I'm developing a SpriteKit Game using the GKStateMachine for transitioning between multiple scenes. I'm using a class that holds an instance of the StateMachine, which has multiple states. The states themselves have access to the current SKView through an initializer property. The States are responsible for presenting scenes, so they have a scene property, which will be presented on the didEnter-Method. Now I have a MainMenuState, which has a scene with 3 buttons. For passing the button events to the State, I wrote a custom delegate. The MainMenuState implements the delegate protocol and sets the scene's delegate property to 'self'. So when a user hits a button the action is forwarded to a delegate method. I wanted to use the delegate method to transition to the next state (e.g. SettingsState). However, when I try to access the GKStates StateMachine property within the delegate func it's always nil. I think that I have a design problem here and I don't know how to solve it.

The Code of the MainMenuState

import Foundation
import GameplayKit

class MainMenuState : GKState, MenuSceneDelegate {

    var view: SKView
    var scene: GKScene?

    init(view: SKView) {
        self.view = view;
        self.scene = GKScene(fileNamed: "MenuScene")
        super.init()
    }

    override func isValidNextState(_ stateClass: AnyClass) -> Bool {
        return stateClass is MultiplayerHostState.Type ||
        stateClass is MultiplayerSearchState.Type ||
        stateClass is SettingsState.Type
    }

    override func didEnter(from previousState: GKState?) {
        super.didEnter(from: previousState)
        // Load 'GameScene.sks' as a GKScene.
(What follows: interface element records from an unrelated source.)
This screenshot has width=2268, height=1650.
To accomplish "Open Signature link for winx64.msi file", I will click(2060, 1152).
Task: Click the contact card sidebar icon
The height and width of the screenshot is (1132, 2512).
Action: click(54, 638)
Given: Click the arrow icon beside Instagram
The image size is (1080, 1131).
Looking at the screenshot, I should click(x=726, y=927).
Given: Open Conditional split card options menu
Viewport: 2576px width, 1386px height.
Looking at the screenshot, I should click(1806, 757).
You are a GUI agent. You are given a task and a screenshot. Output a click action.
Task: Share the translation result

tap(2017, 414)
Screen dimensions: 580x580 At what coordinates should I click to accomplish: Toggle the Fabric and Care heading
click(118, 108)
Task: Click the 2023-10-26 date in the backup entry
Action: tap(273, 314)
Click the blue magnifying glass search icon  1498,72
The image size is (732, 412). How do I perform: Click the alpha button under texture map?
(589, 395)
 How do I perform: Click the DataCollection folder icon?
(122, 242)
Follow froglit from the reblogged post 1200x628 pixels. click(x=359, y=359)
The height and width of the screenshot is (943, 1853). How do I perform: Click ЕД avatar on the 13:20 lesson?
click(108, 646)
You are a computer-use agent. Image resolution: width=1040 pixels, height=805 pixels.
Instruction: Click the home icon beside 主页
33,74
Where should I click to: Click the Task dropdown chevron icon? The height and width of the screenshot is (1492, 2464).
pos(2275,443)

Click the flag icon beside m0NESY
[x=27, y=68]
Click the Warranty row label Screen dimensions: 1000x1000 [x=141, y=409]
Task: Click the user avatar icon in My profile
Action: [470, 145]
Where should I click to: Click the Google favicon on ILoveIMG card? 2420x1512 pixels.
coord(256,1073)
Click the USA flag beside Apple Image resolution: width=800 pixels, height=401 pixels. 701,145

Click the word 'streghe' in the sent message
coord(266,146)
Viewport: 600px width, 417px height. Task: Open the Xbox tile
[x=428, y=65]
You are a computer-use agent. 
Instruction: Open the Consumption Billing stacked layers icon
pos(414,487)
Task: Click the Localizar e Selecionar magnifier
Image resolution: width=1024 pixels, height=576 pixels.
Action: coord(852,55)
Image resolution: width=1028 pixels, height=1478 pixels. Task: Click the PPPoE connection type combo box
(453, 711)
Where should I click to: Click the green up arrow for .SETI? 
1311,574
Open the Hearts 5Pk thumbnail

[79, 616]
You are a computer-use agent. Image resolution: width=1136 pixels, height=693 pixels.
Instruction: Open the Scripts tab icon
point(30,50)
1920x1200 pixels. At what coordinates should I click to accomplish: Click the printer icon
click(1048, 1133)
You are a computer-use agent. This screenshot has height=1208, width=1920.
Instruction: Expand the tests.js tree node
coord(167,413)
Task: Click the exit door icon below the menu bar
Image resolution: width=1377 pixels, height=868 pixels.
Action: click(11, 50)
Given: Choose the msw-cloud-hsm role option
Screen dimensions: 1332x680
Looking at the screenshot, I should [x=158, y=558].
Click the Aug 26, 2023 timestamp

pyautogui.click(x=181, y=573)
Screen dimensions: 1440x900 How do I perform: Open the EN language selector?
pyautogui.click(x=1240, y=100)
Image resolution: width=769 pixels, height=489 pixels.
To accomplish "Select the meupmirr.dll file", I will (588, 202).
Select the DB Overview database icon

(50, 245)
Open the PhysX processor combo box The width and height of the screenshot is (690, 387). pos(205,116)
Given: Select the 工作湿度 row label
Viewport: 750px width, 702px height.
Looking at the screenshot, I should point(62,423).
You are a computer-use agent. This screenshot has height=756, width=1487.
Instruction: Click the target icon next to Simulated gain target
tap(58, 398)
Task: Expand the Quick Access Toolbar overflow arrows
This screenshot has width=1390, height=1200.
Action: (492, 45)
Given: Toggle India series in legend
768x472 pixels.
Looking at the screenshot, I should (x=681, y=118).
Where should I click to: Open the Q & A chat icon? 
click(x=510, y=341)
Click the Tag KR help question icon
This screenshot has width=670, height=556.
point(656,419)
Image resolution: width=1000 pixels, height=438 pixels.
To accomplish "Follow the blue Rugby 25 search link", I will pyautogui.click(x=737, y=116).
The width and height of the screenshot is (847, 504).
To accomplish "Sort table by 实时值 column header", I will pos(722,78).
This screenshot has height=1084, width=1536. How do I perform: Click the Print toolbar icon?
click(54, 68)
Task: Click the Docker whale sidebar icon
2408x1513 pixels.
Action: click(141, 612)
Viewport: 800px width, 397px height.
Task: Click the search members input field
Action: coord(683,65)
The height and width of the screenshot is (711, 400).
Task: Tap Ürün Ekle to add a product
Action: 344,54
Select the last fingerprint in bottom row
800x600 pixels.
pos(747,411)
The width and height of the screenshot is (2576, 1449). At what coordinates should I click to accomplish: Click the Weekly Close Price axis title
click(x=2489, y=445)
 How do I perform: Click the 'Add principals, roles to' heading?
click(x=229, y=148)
This provides gameplay related content
        // including entities and graphs.
        if let scene = self.scene {

            // Get the SKScene from the loaded GKScene
            if let sceneNode = scene.rootNode as! MenuScene? {

                // Set delegate
                sceneNode.menuDelegate = self

                // Copy gameplay related content over to the scene
                sceneNode.entities = scene.entities
                sceneNode.graphs = scene.graphs

                // Set the scale mode to scale to fit the window
                sceneNode.scaleMode = .aspectFill
                sceneNode.size = view.bounds.size

                // Present the scene
                if let view = self.view as SKView? {
                    view.presentScene(sceneNode)

                    view.ignoresSiblingOrder = true

                    view.showsFPS = true
                    view.showsNodeCount = true
                }
            }
        }
    }



    override func willExit(to nextState: GKState) {
        super.willExit(to: nextState)
    }

    func hostGameClicked() {
        if let stateMachine = self.stateMachine {
            stateMachine.enter(MultiplayerHostState.self)
        }
    }

    func joinGameClicked() {
        if let stateMachine = self.stateMachine {
            stateMachine.enter(MultiplayerSearchState.self)
        }
    }

    func settingsClicked() {
// <-- Here the StateMachine is nil -->
        if let stateMachine = self.stateMachine {
            stateMachine.enter(SettingsState.self)
        }
    }
}
1

1 Answers

0
votes

After some research I found out this behavior was caused by Swifts ARC System. The class holding the reference of the state machine was only declared within a func of the overall ViewController. So after existing the func, the class and state machine were deallocated. I solved it within the View Controller:

class ViewController {
    var classWithStateMachine: ClassWithStateMachine?

    func initializeClassWithStateMachine {
        self.classWithStateMachine = ClassWithStateMachine()
    }
}

This code snippet is just a demonstration of the concept, no real code.